*** Data for processing ***

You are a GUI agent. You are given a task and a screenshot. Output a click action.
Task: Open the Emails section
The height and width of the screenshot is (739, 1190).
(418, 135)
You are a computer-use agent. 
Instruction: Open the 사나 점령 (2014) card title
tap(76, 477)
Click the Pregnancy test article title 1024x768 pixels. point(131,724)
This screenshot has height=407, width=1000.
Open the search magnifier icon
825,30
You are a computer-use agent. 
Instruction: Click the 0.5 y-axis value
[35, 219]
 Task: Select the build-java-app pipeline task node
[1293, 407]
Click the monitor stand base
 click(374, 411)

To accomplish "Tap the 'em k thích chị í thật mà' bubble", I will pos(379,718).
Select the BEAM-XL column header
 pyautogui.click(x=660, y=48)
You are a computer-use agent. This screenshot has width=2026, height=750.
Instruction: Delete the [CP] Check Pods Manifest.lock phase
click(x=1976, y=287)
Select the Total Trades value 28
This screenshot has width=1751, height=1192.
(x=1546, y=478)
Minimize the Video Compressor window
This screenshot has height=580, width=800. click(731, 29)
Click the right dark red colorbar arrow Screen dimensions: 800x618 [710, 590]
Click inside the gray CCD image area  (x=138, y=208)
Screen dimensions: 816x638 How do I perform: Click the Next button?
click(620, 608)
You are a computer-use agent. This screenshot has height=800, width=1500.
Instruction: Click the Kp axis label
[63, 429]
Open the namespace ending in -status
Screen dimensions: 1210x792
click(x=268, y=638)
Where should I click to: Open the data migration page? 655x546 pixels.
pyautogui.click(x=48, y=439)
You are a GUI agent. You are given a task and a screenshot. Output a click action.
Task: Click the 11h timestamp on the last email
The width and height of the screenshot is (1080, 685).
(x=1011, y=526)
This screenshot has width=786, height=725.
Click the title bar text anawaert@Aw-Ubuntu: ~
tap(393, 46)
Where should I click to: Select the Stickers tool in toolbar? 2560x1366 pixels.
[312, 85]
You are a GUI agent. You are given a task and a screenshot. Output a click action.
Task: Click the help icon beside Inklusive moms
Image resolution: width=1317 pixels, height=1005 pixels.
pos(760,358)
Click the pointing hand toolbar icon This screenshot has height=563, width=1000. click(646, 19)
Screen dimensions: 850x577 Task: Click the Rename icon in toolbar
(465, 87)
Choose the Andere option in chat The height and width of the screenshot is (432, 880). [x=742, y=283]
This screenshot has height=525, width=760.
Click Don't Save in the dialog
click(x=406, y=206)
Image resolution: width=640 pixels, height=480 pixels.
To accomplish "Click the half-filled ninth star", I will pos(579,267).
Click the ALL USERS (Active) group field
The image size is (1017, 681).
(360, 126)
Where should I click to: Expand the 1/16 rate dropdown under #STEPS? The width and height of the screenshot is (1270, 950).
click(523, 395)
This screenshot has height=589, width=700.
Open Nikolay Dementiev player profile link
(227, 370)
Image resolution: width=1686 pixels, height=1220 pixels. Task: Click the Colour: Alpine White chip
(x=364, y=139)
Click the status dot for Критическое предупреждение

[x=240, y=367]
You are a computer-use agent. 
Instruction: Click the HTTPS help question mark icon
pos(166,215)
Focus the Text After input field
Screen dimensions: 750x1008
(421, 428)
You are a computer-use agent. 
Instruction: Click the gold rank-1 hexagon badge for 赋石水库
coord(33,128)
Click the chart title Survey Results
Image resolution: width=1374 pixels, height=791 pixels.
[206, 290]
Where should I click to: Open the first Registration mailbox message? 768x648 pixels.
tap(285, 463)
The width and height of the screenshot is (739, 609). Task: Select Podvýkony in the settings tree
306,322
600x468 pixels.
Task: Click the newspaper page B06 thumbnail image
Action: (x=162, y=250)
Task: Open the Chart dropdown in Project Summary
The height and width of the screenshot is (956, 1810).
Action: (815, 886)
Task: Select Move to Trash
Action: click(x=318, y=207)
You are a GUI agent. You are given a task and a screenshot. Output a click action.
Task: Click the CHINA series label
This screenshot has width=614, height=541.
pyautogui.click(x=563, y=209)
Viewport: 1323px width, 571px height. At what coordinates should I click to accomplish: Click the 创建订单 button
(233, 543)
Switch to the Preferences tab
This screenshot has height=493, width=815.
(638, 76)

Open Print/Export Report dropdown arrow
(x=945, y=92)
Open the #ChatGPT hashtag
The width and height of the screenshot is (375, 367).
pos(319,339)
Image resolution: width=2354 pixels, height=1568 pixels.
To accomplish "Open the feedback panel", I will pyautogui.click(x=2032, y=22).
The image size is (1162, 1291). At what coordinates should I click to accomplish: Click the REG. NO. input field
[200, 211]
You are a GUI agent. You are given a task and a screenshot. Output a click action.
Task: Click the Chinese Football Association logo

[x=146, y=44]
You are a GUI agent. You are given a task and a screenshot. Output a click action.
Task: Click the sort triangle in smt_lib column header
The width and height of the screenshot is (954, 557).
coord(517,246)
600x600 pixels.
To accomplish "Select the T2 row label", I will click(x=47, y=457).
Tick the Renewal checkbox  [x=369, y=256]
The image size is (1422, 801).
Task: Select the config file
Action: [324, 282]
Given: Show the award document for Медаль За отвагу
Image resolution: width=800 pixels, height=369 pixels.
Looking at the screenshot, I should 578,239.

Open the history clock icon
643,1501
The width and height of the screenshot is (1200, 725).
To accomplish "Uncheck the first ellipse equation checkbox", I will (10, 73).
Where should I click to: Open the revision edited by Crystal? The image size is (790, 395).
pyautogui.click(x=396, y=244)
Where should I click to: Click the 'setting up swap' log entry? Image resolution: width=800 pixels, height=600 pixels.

***

Exercise goal —
Repeat every record above exactly as it appears.

Answer section —
You are a GUI agent. You are given a task and a screenshot. Output a click action.
Task: Open the Emails section
The height and width of the screenshot is (739, 1190).
(418, 135)
You are a computer-use agent. 
Instruction: Open the 사나 점령 (2014) card title
tap(76, 477)
Click the Pregnancy test article title 1024x768 pixels. point(131,724)
This screenshot has height=407, width=1000.
Open the search magnifier icon
825,30
You are a computer-use agent. 
Instruction: Click the 0.5 y-axis value
[35, 219]
 Task: Select the build-java-app pipeline task node
[1293, 407]
Click the monitor stand base
 click(374, 411)

To accomplish "Tap the 'em k thích chị í thật mà' bubble", I will pos(379,718).
Select the BEAM-XL column header
 pyautogui.click(x=660, y=48)
You are a computer-use agent. This screenshot has width=2026, height=750.
Instruction: Delete the [CP] Check Pods Manifest.lock phase
click(x=1976, y=287)
Select the Total Trades value 28
This screenshot has width=1751, height=1192.
(x=1546, y=478)
Minimize the Video Compressor window
This screenshot has height=580, width=800. click(731, 29)
Click the right dark red colorbar arrow Screen dimensions: 800x618 [710, 590]
Click inside the gray CCD image area  (x=138, y=208)
Screen dimensions: 816x638 How do I perform: Click the Next button?
click(620, 608)
You are a computer-use agent. This screenshot has height=800, width=1500.
Instruction: Click the Kp axis label
[63, 429]
Open the namespace ending in -status
Screen dimensions: 1210x792
click(x=268, y=638)
Where should I click to: Open the data migration page? 655x546 pixels.
pyautogui.click(x=48, y=439)
You are a GUI agent. You are given a task and a screenshot. Output a click action.
Task: Click the 11h timestamp on the last email
The width and height of the screenshot is (1080, 685).
(x=1011, y=526)
This screenshot has width=786, height=725.
Click the title bar text anawaert@Aw-Ubuntu: ~
tap(393, 46)
Where should I click to: Select the Stickers tool in toolbar? 2560x1366 pixels.
[312, 85]
You are a GUI agent. You are given a task and a screenshot. Output a click action.
Task: Click the help icon beside Inklusive moms
Image resolution: width=1317 pixels, height=1005 pixels.
pos(760,358)
Click the pointing hand toolbar icon This screenshot has height=563, width=1000. click(646, 19)
Screen dimensions: 850x577 Task: Click the Rename icon in toolbar
(465, 87)
Choose the Andere option in chat The height and width of the screenshot is (432, 880). [x=742, y=283]
This screenshot has height=525, width=760.
Click Don't Save in the dialog
click(x=406, y=206)
Image resolution: width=640 pixels, height=480 pixels.
To accomplish "Click the half-filled ninth star", I will pos(579,267).
Click the ALL USERS (Active) group field
The image size is (1017, 681).
(360, 126)
Where should I click to: Expand the 1/16 rate dropdown under #STEPS? The width and height of the screenshot is (1270, 950).
click(523, 395)
This screenshot has height=589, width=700.
Open Nikolay Dementiev player profile link
(227, 370)
Image resolution: width=1686 pixels, height=1220 pixels. Task: Click the Colour: Alpine White chip
(x=364, y=139)
Click the status dot for Критическое предупреждение

[x=240, y=367]
You are a computer-use agent. 
Instruction: Click the HTTPS help question mark icon
pos(166,215)
Focus the Text After input field
Screen dimensions: 750x1008
(421, 428)
You are a computer-use agent. 
Instruction: Click the gold rank-1 hexagon badge for 赋石水库
coord(33,128)
Click the chart title Survey Results
Image resolution: width=1374 pixels, height=791 pixels.
[206, 290]
Where should I click to: Open the first Registration mailbox message? 768x648 pixels.
tap(285, 463)
The width and height of the screenshot is (739, 609). Task: Select Podvýkony in the settings tree
306,322
600x468 pixels.
Task: Click the newspaper page B06 thumbnail image
Action: (x=162, y=250)
Task: Open the Chart dropdown in Project Summary
The height and width of the screenshot is (956, 1810).
Action: (815, 886)
Task: Select Move to Trash
Action: click(x=318, y=207)
You are a GUI agent. You are given a task and a screenshot. Output a click action.
Task: Click the CHINA series label
This screenshot has width=614, height=541.
pyautogui.click(x=563, y=209)
Viewport: 1323px width, 571px height. At what coordinates should I click to accomplish: Click the 创建订单 button
(233, 543)
Switch to the Preferences tab
This screenshot has height=493, width=815.
(638, 76)

Open Print/Export Report dropdown arrow
(x=945, y=92)
Open the #ChatGPT hashtag
The width and height of the screenshot is (375, 367).
pos(319,339)
Image resolution: width=2354 pixels, height=1568 pixels.
To accomplish "Open the feedback panel", I will pyautogui.click(x=2032, y=22).
The image size is (1162, 1291). At what coordinates should I click to accomplish: Click the REG. NO. input field
[200, 211]
You are a GUI agent. You are given a task and a screenshot. Output a click action.
Task: Click the Chinese Football Association logo

[x=146, y=44]
You are a GUI agent. You are given a task and a screenshot. Output a click action.
Task: Click the sort triangle in smt_lib column header
The width and height of the screenshot is (954, 557).
coord(517,246)
600x600 pixels.
To accomplish "Select the T2 row label", I will click(x=47, y=457).
Tick the Renewal checkbox  [x=369, y=256]
The image size is (1422, 801).
Task: Select the config file
Action: [324, 282]
Given: Show the award document for Медаль За отвагу
Image resolution: width=800 pixels, height=369 pixels.
Looking at the screenshot, I should 578,239.

Open the history clock icon
643,1501
The width and height of the screenshot is (1200, 725).
To accomplish "Uncheck the first ellipse equation checkbox", I will (10, 73).
Where should I click to: Open the revision edited by Crystal? The image size is (790, 395).
pyautogui.click(x=396, y=244)
Where should I click to: Click the 'setting up swap' log entry? Image resolution: width=800 pixels, height=600 pixels.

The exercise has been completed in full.